2 - L'entrée à Jérusalem (11, 1-11)

* Le récit traditionnel : le Messie entre dans sa ville.

Que signifie ce texte pour la communauté primitive ? Les allusions à l'Ancien Testament nous renseignent. Il y a d'abord la mention de l'ânon que personne n'a encore monté (un ânon tout neuf, pas d'occasion), qui rappelle Zacharie : "Exulte de toutes tes forces, fille de Sion. Pousse des cris de joie, fille de Jérusalem. Voici que ton roi vient à toi. il est juste et victorieux, humble et monté sur un âne, sur un ânon, le petit d'une ânesse" (Zacharie 9, 9). Marc ne cite pas directement Zacharie, mais le lecteur, informé par la tradition de l'Église, sait que le geste de Jésus accomplit cette prophétie : c'est Jésus qui prend l'initiative, il envoie chercher l'ânon. C'est donc qu'il veut entrer à Jérusalem avec un attirail symbolique qui se calque sur la prophétie. De plus, l'acclamation des gens est empruntée au "grand hallel", au psaume 118 : "Béni soit au nom du Seigneur celui qui vient". Enfin, les vêtements étendus à terre sur le passage de Jésus rappellent l'intronisation royale de Jéhu (2 Rois 9, 13). Les communautés chrétiennes qui proclament après Pâques que Jésus est le Messie d'Israël comprennent ce récit comme un signe : Jésus a montré par cette manifestation qu'il venait apporter le salut et la paix messianique à Jérusalem. Le titre de Seigneur attribué à Jésus est révélateur du terroir de cette tradition. Marc ne désigne jamais Jésus par ce titre. Jésus ne le faisait pas lui-même (sauf une fois, de façon énigmatique (12, 37). Par contre les chrétiens le faisaient spontanément et Luc gardera cet usage. Donc, dans cette scène, la communauté chrétienne reconnaît son Seigneur qui, dans sa clairvoyance, a tout prévu et organisé dans le détail de son entrée à Jérusalem, comme son Roi humble et pacifique.
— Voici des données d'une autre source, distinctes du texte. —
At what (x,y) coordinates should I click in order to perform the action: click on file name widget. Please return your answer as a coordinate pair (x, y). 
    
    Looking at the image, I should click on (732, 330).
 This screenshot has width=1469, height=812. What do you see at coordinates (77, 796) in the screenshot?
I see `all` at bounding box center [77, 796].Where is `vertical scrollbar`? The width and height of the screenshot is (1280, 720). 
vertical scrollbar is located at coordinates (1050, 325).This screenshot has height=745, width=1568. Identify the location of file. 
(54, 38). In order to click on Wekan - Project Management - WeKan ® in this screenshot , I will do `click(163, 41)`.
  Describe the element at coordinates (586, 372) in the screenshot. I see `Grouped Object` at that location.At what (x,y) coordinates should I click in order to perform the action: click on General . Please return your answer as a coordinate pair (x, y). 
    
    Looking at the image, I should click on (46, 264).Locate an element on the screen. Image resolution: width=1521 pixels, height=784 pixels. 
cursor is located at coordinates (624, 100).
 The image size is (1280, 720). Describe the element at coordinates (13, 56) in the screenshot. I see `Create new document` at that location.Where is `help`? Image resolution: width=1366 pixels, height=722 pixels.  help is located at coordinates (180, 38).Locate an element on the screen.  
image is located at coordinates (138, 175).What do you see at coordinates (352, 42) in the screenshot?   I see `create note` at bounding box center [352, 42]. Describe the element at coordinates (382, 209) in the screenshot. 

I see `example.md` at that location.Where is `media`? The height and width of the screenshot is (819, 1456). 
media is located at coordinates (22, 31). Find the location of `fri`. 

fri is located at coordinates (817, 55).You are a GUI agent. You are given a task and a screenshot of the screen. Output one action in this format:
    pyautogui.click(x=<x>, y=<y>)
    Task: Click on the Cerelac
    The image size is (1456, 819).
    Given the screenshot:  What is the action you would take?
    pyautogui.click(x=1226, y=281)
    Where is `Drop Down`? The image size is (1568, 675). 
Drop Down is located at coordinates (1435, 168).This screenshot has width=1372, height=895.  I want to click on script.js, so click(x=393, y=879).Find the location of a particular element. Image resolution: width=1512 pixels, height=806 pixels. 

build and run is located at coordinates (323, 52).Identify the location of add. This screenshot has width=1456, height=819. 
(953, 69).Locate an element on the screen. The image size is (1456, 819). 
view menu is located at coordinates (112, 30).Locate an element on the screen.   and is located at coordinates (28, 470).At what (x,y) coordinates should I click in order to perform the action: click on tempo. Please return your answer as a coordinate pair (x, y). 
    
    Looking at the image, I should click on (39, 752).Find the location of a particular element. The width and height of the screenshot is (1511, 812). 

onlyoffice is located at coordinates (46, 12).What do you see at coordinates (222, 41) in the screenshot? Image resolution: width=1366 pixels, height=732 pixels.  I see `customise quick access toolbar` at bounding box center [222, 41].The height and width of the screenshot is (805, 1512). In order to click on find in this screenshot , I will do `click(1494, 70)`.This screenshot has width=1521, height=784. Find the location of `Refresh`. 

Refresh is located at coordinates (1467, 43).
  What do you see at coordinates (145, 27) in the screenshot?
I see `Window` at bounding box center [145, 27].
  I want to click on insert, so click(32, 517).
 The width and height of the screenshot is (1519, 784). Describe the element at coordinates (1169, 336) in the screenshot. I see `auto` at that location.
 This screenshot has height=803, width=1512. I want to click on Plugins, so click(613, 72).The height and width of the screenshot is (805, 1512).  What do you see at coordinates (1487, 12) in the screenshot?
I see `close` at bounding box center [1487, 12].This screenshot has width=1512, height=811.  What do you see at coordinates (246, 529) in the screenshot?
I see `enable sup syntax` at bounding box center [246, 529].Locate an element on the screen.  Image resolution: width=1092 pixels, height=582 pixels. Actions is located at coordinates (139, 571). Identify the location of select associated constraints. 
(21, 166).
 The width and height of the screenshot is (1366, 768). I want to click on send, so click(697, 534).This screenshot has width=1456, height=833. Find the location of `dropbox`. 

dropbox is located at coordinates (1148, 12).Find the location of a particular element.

* Le point de vue de Marc.

Acclamer Jésus comme Seigneur, c'est contraire à tout l'évangile de Marc, qui insiste sans cesse, nous l'avons vu, sur le "secret messianique". Voilà donc que tout un groupe proclame son attachement, au cours d'une manifestation dont Jésus lui-même a l'initiative.

Pour comprendre, il faut lire la fin de l'épisode : "Il entra à Jérusalem dans le Temple. Après avoir tout regardé autour de lui, comme c'était déjà le soir, il sortit pour se rendre à Béthanie, avec les Douze". (verset 11) Donc, la manifestation messianique tourne court. C'est étrange. Mais avant de sortir Jésus porte un regard circulaire sur les lieux. Souvent Marc note les regards de Jésus. Ici ce n'est pas le regard du touriste qui visite pour la première fois le Temple. Il faut y voir le regard de celui qui prépare son coup du lendemain : l'expulsion des vendeurs. Chez Matthieu et Luc, cette expulsion suit immédiatement l'entrée triomphale. Marc la renvoie au lendemain et l'insère entre la malédiction du figuier stérile et la constatation de la réalité. Il y a là, nous le verrons, une dénonciation de l'ambiguïté du titre de Fils de David appliqué à Jésus. Pour Marc, le titre de Fils de David n'est pas à la mesure du mystère de Jésus. Il est trop ambigu. Tout cela se terminera par la dernière sortie de Jésus au Temple pour en annoncer la ruine. C'est l'échec de toute prétention à voir restauré le royaume de David. De même le procès de Jésus devant Pilate montrera l'insuffisance du titre de "Roi des Juifs" appliqué à Jésus.

* Le fait historique.

On ne sait pas grand chose. Un détail serait à élucider : y avait-il une foule immense ou simplement un petit groupe de pèlerins galiléens venus à Jérusalem avec Jésus ? Marc, seul, penche pour le petit groupe. Autre question : à quel moment, dans quelles circonstances cela a-t-il eu lieu ? Pour Marc et les Synoptiques, c'est au moment de la Pâque. Mais nous savons que cette présentation est conventionnelle. Jean nous dit au contraire que Jésus est venu plusieurs fois à Jérusalem. Pour certains critiques, certains indices sont en faveur de la fête de la Dédicace. Ce jour-là, on venait au Temple avec des palmes, et en montant on chantait le grand hallel.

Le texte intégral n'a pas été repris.